The Faculty of Graduate Studies (FGS) honoured Kathryn McPherson for excellence in graduate teaching and mentoring with the Faculty’s Teaching Award at the Faculty Council meeting on May 7.

“I’m delighted, honoured and very appreciative that my colleagues would put in the work for me to receive this award,” said McPherson before the ceremony. “I’m gratified to have had the opportunity to work with so many talented grad students; they have enriched my own research and my own research questions.

“I’ve been very proud about how they’ve taken the positive things they have gotten from York and taken them to other universities and institutions.”

“This is a great time to really reflect on and celebrate teaching and learning at the University,” said Rhonda Lenton, vice-president academic and provost. “Kate’s outstanding teaching, mentorship and commitment to graduate curriculum development have truly shaped a generation of scholars working in the fields of women’s and gender history, health and Western Canada. It is my sincere pleasure to congratulate Kate on this award in recognition of her profound commitment to students and to graduate education at York University.”

McPherson, a professor of history as well as gender, feminist and women’s studies, received 27 letters of support speaking to her record as “an outstanding, innovative and deeply committed teacher of graduate students.” Former students – many of whom now teach at universities across Canada – praised her ability to help them think outside the box and to develop and defend their arguments in order to grow as academics.

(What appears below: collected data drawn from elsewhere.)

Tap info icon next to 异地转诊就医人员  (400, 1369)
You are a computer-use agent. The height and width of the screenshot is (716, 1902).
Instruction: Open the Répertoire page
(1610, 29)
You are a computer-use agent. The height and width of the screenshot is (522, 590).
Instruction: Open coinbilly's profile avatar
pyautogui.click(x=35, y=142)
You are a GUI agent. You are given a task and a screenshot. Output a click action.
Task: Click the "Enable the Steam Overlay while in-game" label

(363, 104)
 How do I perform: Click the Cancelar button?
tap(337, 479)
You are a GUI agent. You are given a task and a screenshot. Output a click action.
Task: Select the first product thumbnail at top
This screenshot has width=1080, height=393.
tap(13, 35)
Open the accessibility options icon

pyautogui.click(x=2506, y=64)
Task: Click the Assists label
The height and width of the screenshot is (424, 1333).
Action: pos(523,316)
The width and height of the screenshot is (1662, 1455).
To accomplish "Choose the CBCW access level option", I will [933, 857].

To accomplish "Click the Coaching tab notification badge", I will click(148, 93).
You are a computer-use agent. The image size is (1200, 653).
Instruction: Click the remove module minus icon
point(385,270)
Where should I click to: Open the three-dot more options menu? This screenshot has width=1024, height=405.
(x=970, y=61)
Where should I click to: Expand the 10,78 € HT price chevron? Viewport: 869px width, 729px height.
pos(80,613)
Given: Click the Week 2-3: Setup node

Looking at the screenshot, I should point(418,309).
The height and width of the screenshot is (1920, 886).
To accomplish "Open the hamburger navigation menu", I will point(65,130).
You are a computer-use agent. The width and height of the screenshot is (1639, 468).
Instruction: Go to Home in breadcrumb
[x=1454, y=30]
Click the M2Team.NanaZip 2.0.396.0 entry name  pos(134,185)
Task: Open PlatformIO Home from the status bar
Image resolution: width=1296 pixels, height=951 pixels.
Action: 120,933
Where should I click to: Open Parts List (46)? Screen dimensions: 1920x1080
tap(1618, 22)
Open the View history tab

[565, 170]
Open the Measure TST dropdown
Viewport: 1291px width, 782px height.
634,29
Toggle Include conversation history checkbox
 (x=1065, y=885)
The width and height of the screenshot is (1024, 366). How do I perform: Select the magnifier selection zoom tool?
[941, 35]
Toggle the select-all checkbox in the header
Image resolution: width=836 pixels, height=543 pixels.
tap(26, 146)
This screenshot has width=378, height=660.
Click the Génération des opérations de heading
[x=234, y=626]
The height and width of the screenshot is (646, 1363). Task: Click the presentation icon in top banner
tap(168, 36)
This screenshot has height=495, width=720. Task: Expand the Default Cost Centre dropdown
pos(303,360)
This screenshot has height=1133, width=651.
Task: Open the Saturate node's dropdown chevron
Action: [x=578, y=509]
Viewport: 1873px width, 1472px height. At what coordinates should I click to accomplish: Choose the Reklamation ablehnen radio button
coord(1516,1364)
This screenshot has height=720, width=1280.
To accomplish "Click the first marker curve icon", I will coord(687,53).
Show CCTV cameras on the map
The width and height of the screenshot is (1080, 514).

Adele Perry, a professor of history at the University of Manitoba and one of the principal nominators, noted that as part of McPherson’s first generation of graduate students, she benefited immensely from her mentorship. Perry’s prize-winning first book mentions in the acknowledgements that “Kate McPherson has taught me much about the writing of history, about Western Canada, about Feminism, about teaching and, ultimately, about friendship. So this book is for her.”

Described by her colleagues in the Department of History as a “pillar of the program,” McPherson has impacted a number of graduate students at York. She has supervised 20 master’s degrees and 13 PhD degrees to completion, with another 6 in progress. She has sat, or sits, on 27 doctoral committees, and contributes as an external examiner across Canada. She currently serves as associate dean, Faculty Affairs, in the Faculty of Liberal Arts & Professional Studies, and previously served as associate dean, Students, in FGS.

The Faculty of Graduate Studies’ Teaching Award is bestowed annually on a member of FGS who has displayed substantial, significant and sustained excellence, commitment and enthusiasm to the multifaceted aspects of teaching at the graduate level at York. The award recognizes teaching and supervisory excellence. Other elements, which are taken into consideration, include scholarly, professional and teaching development, and initiatives in graduate program and curriculum development.

More than 35 students, faculty and staff were present at the award ceremony hosted by Barbara Crow, dean of FGS, and Lenton.